• **TASK**
Transcribe every one of the entries below exactly, line for line.

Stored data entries
################
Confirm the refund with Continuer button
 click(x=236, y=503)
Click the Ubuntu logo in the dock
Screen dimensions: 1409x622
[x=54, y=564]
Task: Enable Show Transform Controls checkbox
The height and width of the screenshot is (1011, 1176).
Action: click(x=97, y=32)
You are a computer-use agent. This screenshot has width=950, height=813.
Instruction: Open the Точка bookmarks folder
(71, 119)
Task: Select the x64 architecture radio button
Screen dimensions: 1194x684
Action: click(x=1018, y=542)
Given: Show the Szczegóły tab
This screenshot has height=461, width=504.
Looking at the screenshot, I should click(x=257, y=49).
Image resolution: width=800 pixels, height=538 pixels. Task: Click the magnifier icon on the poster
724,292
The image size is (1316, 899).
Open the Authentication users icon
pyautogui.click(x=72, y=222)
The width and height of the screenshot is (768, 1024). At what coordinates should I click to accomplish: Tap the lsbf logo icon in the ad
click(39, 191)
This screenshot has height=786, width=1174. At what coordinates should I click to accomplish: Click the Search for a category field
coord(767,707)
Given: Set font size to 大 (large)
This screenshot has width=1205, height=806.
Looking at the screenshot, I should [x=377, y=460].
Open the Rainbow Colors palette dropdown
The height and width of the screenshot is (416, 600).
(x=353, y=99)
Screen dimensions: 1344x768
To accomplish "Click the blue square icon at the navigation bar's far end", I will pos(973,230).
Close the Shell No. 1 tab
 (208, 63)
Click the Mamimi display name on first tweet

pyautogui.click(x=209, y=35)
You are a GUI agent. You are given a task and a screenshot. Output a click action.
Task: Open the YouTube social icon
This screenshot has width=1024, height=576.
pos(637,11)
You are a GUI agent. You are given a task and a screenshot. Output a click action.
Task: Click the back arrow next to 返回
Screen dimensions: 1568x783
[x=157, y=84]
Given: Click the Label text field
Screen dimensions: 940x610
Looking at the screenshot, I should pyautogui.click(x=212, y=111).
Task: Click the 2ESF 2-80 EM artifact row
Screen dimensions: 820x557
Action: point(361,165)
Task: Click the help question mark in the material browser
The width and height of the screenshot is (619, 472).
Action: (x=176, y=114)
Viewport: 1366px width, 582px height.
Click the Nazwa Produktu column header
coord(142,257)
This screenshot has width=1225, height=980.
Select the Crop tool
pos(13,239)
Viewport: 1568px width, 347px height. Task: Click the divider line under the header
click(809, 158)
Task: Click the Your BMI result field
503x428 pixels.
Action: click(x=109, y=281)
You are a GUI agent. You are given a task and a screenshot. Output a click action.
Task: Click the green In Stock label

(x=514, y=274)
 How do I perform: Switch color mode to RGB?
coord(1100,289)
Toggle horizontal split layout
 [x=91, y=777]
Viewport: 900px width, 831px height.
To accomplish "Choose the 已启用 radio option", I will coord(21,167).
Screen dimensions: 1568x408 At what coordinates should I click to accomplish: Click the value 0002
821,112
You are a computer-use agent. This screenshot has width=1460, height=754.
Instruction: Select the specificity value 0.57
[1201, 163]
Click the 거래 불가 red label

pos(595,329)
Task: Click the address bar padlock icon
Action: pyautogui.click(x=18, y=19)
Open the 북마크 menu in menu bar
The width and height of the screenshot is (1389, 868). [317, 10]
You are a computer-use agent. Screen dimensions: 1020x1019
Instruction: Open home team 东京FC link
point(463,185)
################
• **IN RESPONSE**
Confirm the refund with Continuer button
 click(x=236, y=503)
Click the Ubuntu logo in the dock
Screen dimensions: 1409x622
[x=54, y=564]
Task: Enable Show Transform Controls checkbox
The height and width of the screenshot is (1011, 1176).
Action: click(x=97, y=32)
You are a computer-use agent. This screenshot has width=950, height=813.
Instruction: Open the Точка bookmarks folder
(71, 119)
Task: Select the x64 architecture radio button
Screen dimensions: 1194x684
Action: click(x=1018, y=542)
Given: Show the Szczegóły tab
This screenshot has height=461, width=504.
Looking at the screenshot, I should click(x=257, y=49).
Image resolution: width=800 pixels, height=538 pixels. Task: Click the magnifier icon on the poster
724,292
The image size is (1316, 899).
Open the Authentication users icon
pyautogui.click(x=72, y=222)
The width and height of the screenshot is (768, 1024). At what coordinates should I click to accomplish: Tap the lsbf logo icon in the ad
click(39, 191)
This screenshot has height=786, width=1174. At what coordinates should I click to accomplish: Click the Search for a category field
coord(767,707)
Given: Set font size to 大 (large)
This screenshot has width=1205, height=806.
Looking at the screenshot, I should [x=377, y=460].
Open the Rainbow Colors palette dropdown
The height and width of the screenshot is (416, 600).
(x=353, y=99)
Screen dimensions: 1344x768
To accomplish "Click the blue square icon at the navigation bar's far end", I will pos(973,230).
Close the Shell No. 1 tab
 (208, 63)
Click the Mamimi display name on first tweet

pyautogui.click(x=209, y=35)
You are a GUI agent. You are given a task and a screenshot. Output a click action.
Task: Open the YouTube social icon
This screenshot has width=1024, height=576.
pos(637,11)
You are a GUI agent. You are given a task and a screenshot. Output a click action.
Task: Click the back arrow next to 返回
Screen dimensions: 1568x783
[x=157, y=84]
Given: Click the Label text field
Screen dimensions: 940x610
Looking at the screenshot, I should pyautogui.click(x=212, y=111).
Task: Click the 2ESF 2-80 EM artifact row
Screen dimensions: 820x557
Action: point(361,165)
Task: Click the help question mark in the material browser
The width and height of the screenshot is (619, 472).
Action: (x=176, y=114)
Viewport: 1366px width, 582px height.
Click the Nazwa Produktu column header
coord(142,257)
This screenshot has width=1225, height=980.
Select the Crop tool
pos(13,239)
Viewport: 1568px width, 347px height. Task: Click the divider line under the header
click(809, 158)
Task: Click the Your BMI result field
503x428 pixels.
Action: click(x=109, y=281)
You are a GUI agent. You are given a task and a screenshot. Output a click action.
Task: Click the green In Stock label

(x=514, y=274)
 How do I perform: Switch color mode to RGB?
coord(1100,289)
Toggle horizontal split layout
 [x=91, y=777]
Viewport: 900px width, 831px height.
To accomplish "Choose the 已启用 radio option", I will coord(21,167).
Screen dimensions: 1568x408 At what coordinates should I click to accomplish: Click the value 0002
821,112
You are a computer-use agent. This screenshot has width=1460, height=754.
Instruction: Select the specificity value 0.57
[1201, 163]
Click the 거래 불가 red label

pos(595,329)
Task: Click the address bar padlock icon
Action: pyautogui.click(x=18, y=19)
Open the 북마크 menu in menu bar
The width and height of the screenshot is (1389, 868). [317, 10]
You are a computer-use agent. Screen dimensions: 1020x1019
Instruction: Open home team 东京FC link
point(463,185)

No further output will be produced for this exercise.